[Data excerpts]
+ + + +

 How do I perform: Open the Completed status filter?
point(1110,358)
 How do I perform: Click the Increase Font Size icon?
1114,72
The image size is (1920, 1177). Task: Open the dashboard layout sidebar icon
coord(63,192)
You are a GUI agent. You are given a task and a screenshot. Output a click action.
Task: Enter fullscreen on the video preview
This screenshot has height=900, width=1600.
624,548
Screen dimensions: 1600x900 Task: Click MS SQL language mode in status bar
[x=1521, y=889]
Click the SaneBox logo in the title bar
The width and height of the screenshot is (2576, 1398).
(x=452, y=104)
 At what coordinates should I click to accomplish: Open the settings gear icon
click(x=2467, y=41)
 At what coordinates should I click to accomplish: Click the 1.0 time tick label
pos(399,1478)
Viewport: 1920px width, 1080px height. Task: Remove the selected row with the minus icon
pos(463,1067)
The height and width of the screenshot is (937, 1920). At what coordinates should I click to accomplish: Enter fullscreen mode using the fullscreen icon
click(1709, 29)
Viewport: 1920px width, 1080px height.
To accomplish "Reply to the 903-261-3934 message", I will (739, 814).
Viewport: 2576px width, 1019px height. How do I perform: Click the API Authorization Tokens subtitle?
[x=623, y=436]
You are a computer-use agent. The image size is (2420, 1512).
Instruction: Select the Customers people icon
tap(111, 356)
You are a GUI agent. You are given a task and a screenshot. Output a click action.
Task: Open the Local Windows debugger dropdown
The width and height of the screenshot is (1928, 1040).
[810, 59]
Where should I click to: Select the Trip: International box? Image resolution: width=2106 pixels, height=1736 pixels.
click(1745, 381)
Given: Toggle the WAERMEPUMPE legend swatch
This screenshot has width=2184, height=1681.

+ + + +

PROBLEM: From the line holding "Where should I" to the last line of the records, quote each line exactly and add nothing.

ANSWER SECTION:
Where should I click to: Select the Trip: International box? Image resolution: width=2106 pixels, height=1736 pixels.
click(1745, 381)
Given: Toggle the WAERMEPUMPE legend swatch
This screenshot has width=2184, height=1681.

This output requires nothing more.